Ottilie fell ill when aged eight, presumably of meningitis, which left her with a severe mental disability. She lived for a long time in a home, before being transferred to Aplerbeck Provincial Hospital (Provinzialkrankenhaus Aplerbeck) in 1939, where she died in 1940. The official cause of death was stated as “Imbecility, pulmonary tuberculosis”. Ottilie is one of many individuals with mental or physical disabilities who met their death in this facility in Aplerbeck during the Nazi period.

Her parents, Julius and Henriette, may well have been deported to Riga in 1941 and lost their lives there. However, there is still no documentary evidence of this to this day.

The other four members of the family all survived the Holocaust.
Lieselotte left Dortmund in 1935 for Leipzig, and in 1938 moved to Cologne. Later, she managed to leave Germany and get to Palestine. Helmuth also left Dortmund and moved initially to Hamburg; he then relocated to Denmark and finally, in 1937, to Palestine. Irma, for her part, first went to Brandenburg, where she attended a training facility for young people planning to emigrate to Palestine.
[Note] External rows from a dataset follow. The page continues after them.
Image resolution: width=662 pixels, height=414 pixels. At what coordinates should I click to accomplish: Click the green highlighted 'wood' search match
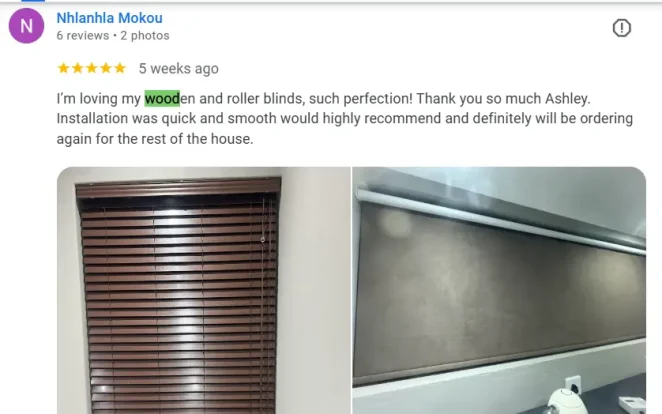point(162,98)
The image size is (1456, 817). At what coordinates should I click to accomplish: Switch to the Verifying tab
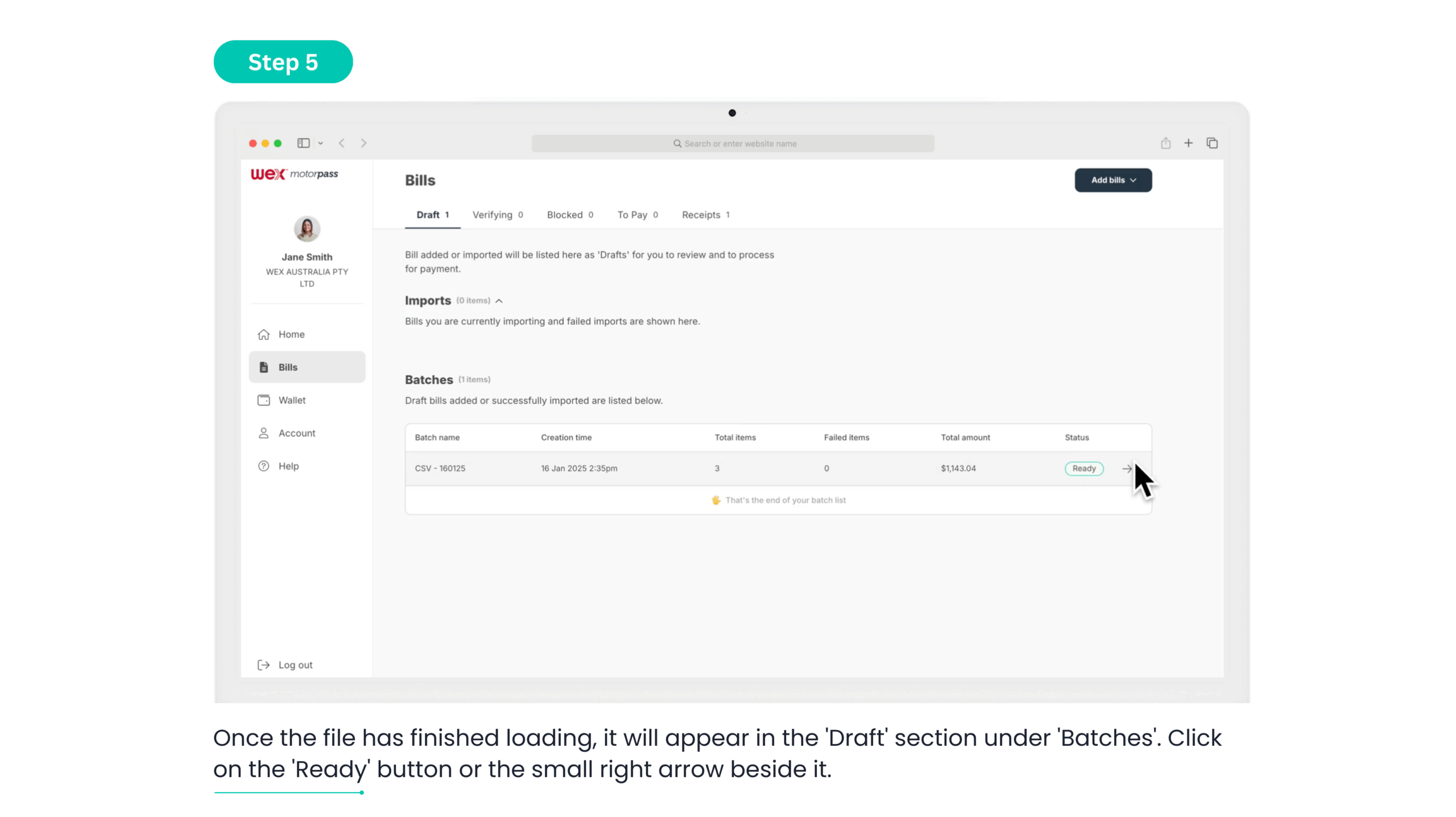click(497, 215)
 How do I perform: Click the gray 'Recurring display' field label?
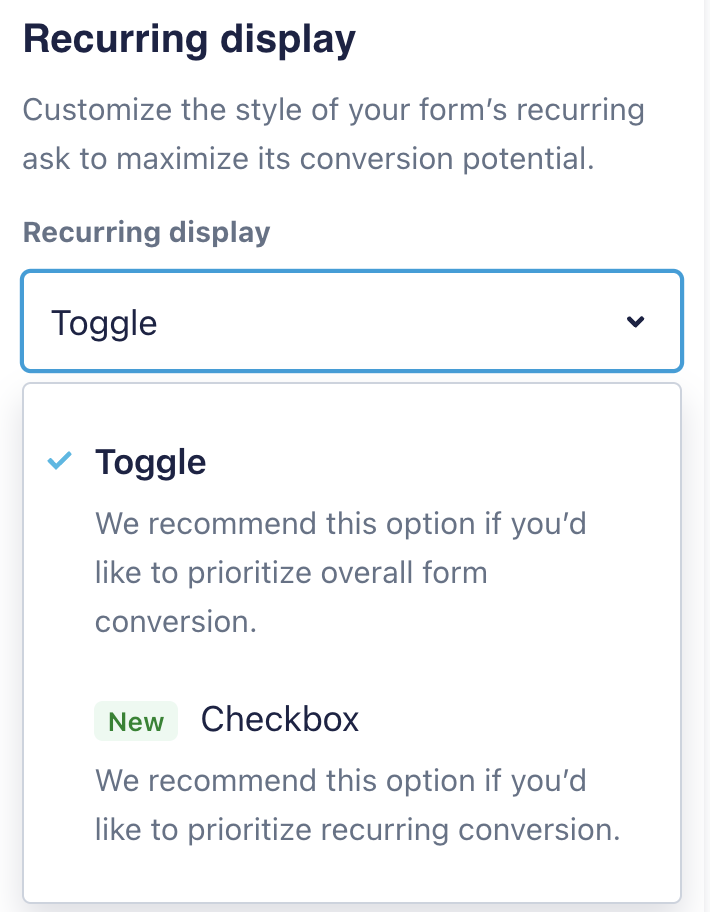click(x=146, y=232)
She managed to flee from the Nazi persecution via Denmark and Sweden, and reached Palestine in 1949.
With the aid of an uncle, the youngest member of the family, Ruth, was able to join a child transport to Belgium, and from there found her way to a neutral foreign country. She arrived in Israel on board the first ship bringing immigrants to the country after its declaration of independence.